Add parameter to control whether to unescape HTML entities

Some plugin needed the raw data for further processing. Related: #22074. PR #22106.
qbittorrent · Jan 6, 2025 · 4f3d779 · 4f3d779
1 parent d911928
commit 4f3d779
Showing 1 changed file with 6 additions and 3 deletions.
diff --git a/src/searchengine/nova3/helpers.py b/src/searchengine/nova3/helpers.py
@@ -1,4 +1,4 @@
-#VERSION: 1.50
+#VERSION: 1.51
 
 # Author:
 #  Christophe DUMEZ (chris@qbittorrent.org)
@@ -77,7 +77,7 @@ def getBrowserUserAgent() -> str:
 htmlentitydecode = html.unescape
 
 
-def retrieve_url(url: str, custom_headers: Mapping[str, Any] = {}, request_data: Optional[Any] = None, ssl_context: Optional[ssl.SSLContext] = None) -> str:
+def retrieve_url(url: str, custom_headers: Mapping[str, Any] = {}, request_data: Optional[Any] = None, ssl_context: Optional[ssl.SSLContext] = None, unescape_html_entities: bool = True) -> str:
     """ Return the content of the url page as a string """
 
     request = urllib.request.Request(url, request_data, {**headers, **custom_headers})

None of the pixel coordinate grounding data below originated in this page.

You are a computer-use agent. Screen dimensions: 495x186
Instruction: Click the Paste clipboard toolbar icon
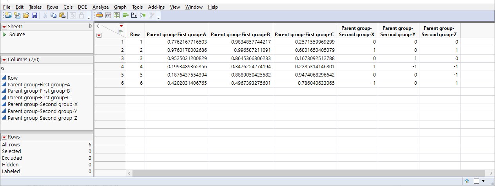pyautogui.click(x=62, y=15)
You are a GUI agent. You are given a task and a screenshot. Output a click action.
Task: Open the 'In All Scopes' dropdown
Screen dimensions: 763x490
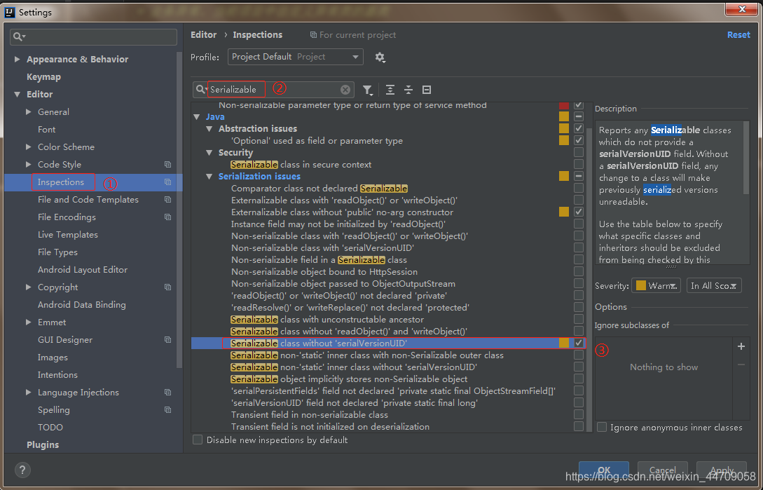click(714, 285)
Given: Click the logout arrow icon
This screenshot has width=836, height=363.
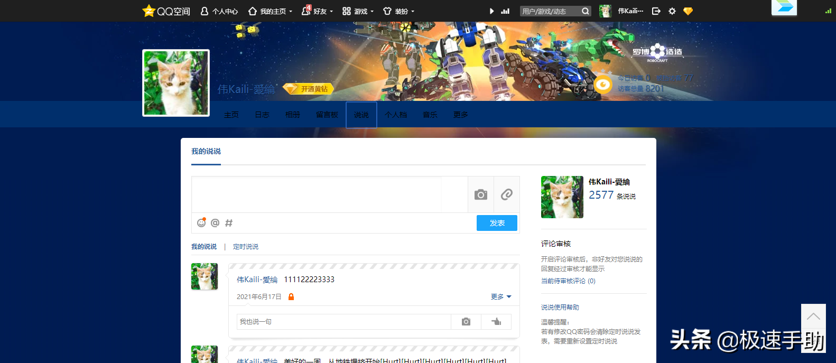Looking at the screenshot, I should (656, 11).
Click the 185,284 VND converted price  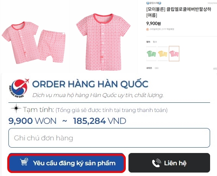(x=100, y=121)
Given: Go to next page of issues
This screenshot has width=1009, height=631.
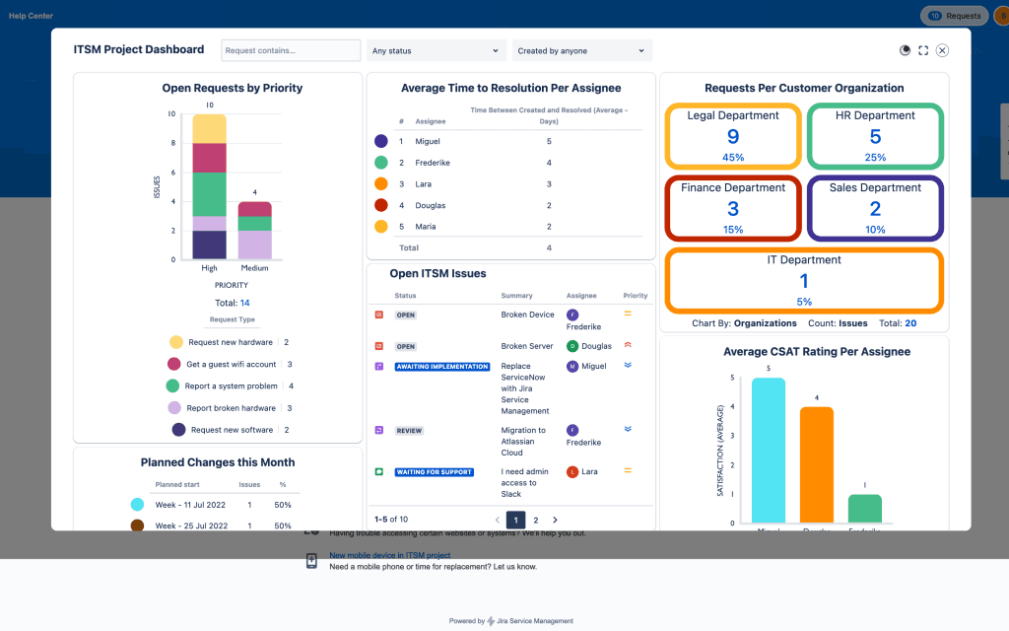Looking at the screenshot, I should (x=555, y=520).
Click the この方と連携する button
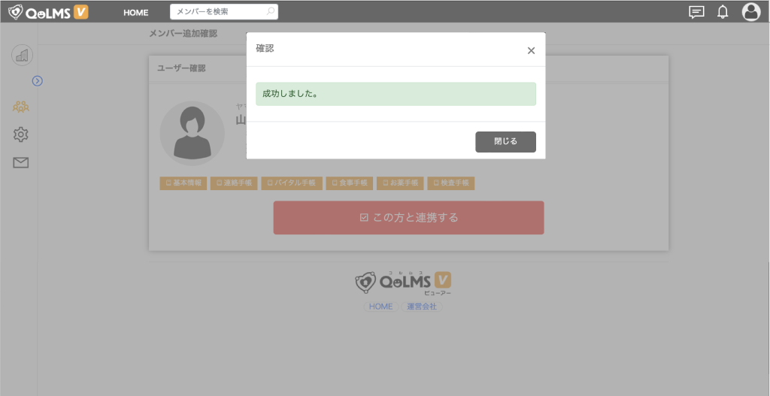The image size is (770, 396). [408, 218]
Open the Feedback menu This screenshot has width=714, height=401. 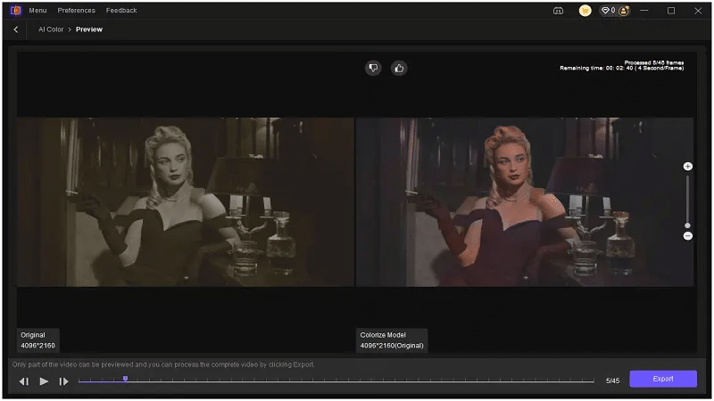[121, 11]
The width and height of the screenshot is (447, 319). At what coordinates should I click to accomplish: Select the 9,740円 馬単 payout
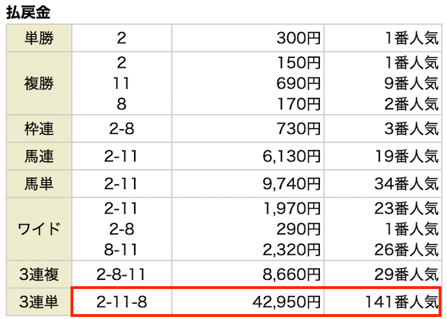tap(292, 184)
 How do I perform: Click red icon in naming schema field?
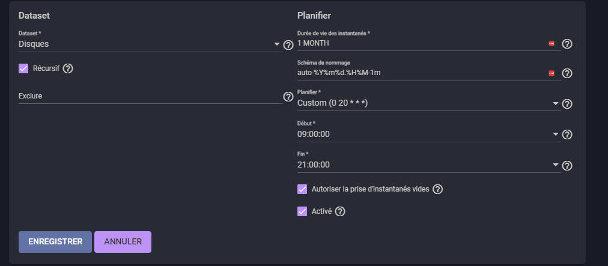[x=552, y=73]
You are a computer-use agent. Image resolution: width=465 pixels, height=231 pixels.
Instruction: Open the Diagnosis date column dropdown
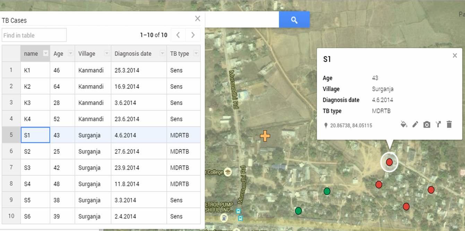tap(162, 53)
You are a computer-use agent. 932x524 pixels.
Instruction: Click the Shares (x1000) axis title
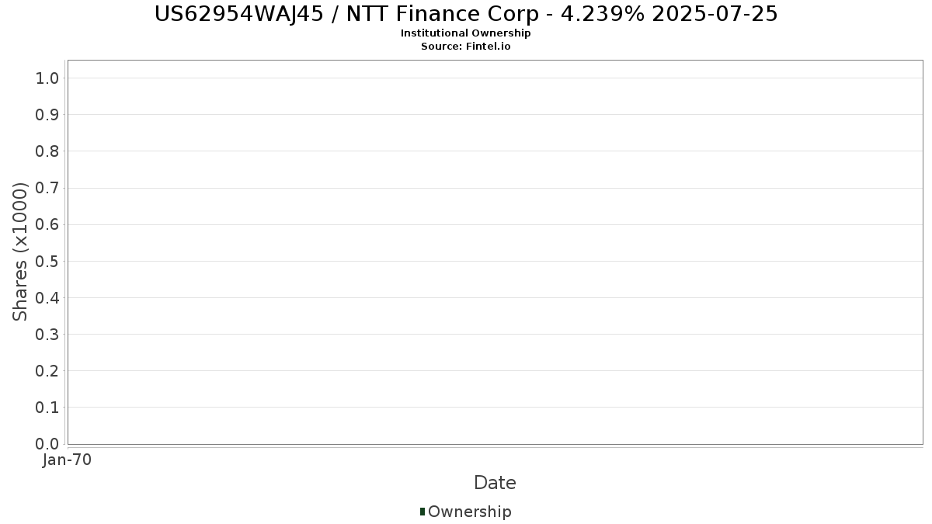20,252
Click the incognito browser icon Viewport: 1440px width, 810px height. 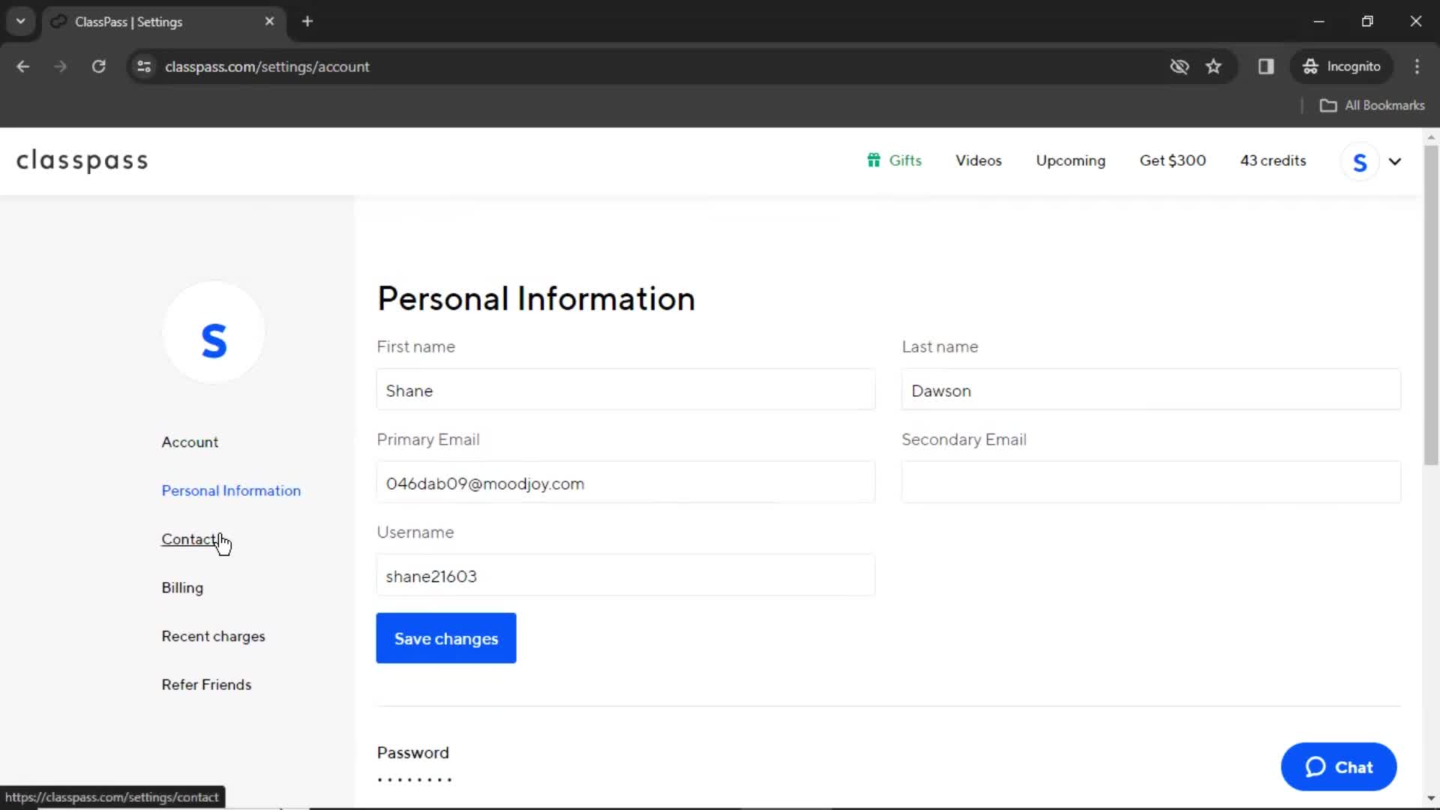1310,66
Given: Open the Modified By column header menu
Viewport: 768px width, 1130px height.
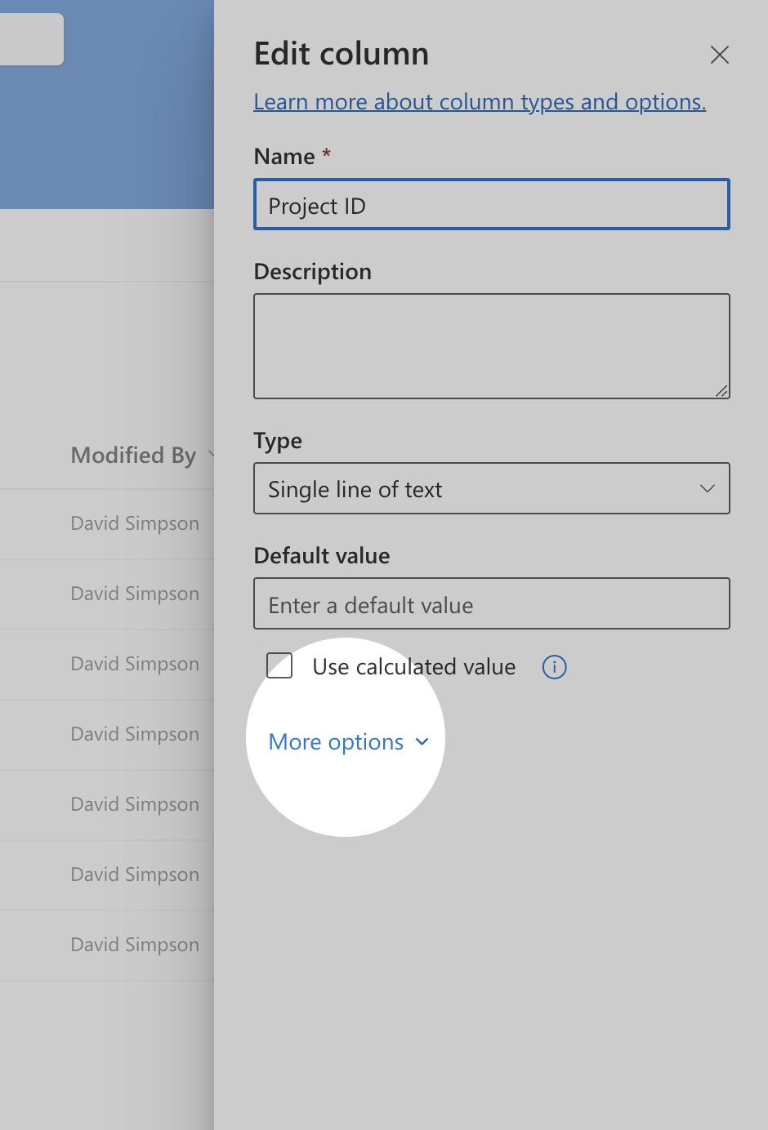Looking at the screenshot, I should (135, 455).
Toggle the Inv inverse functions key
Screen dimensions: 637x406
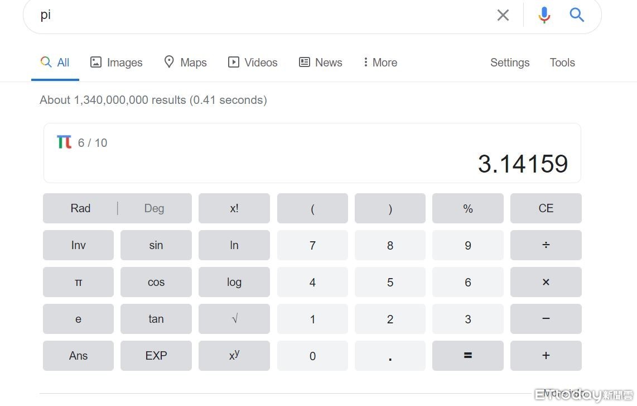point(78,245)
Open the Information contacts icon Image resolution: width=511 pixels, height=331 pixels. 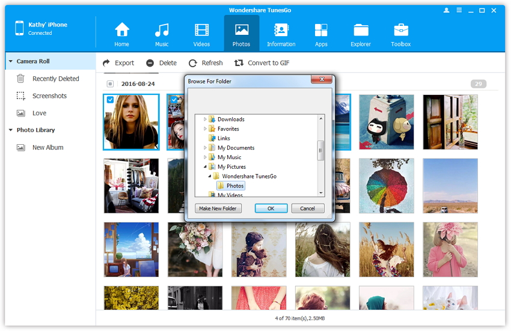click(x=281, y=30)
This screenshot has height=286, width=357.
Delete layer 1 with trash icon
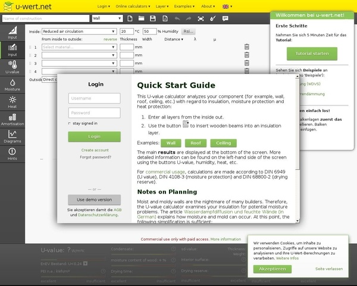pyautogui.click(x=247, y=46)
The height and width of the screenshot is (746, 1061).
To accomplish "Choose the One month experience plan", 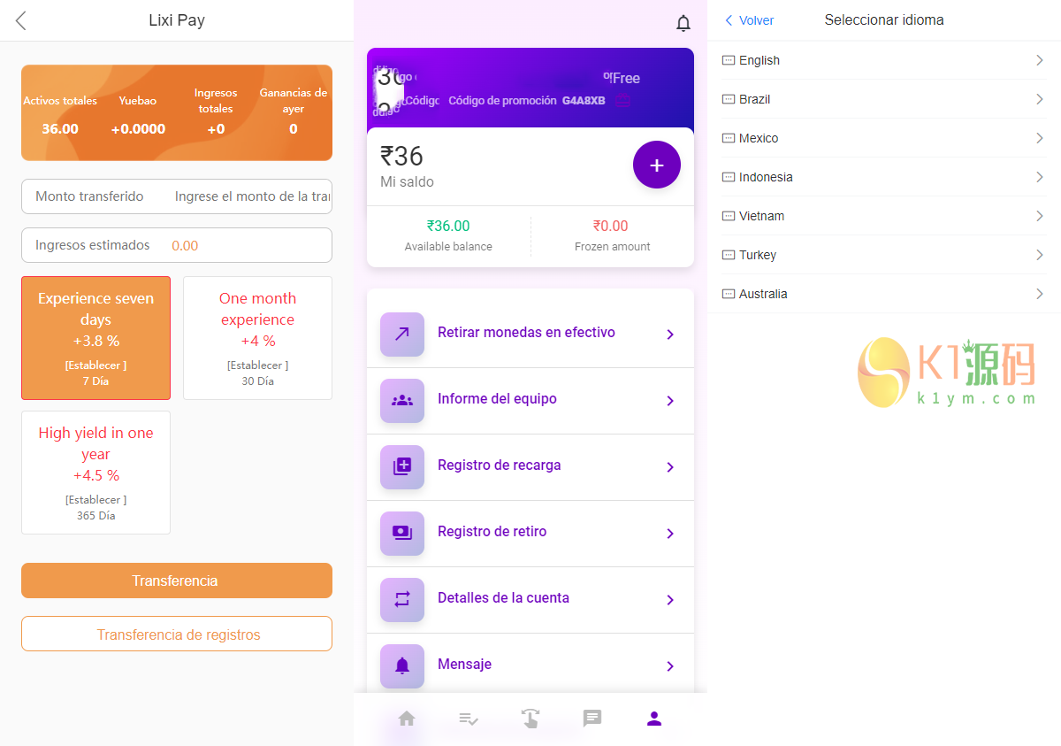I will [257, 338].
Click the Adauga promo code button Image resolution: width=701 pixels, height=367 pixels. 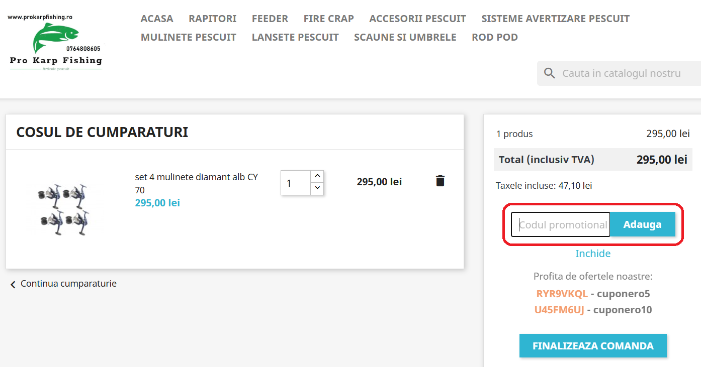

@@ -101,7 +101,10 @@ def retrieve_url(url: str, custom_headers: Mapping[str, Any] = {}, request_data:
         pass
 
     dataStr = data.decode(charset, 'replace')
-    dataStr = htmlentitydecode(dataStr)
+
+    if unescape_html_entities:
+        dataStr = html.unescape(dataStr)
+
     return dataStr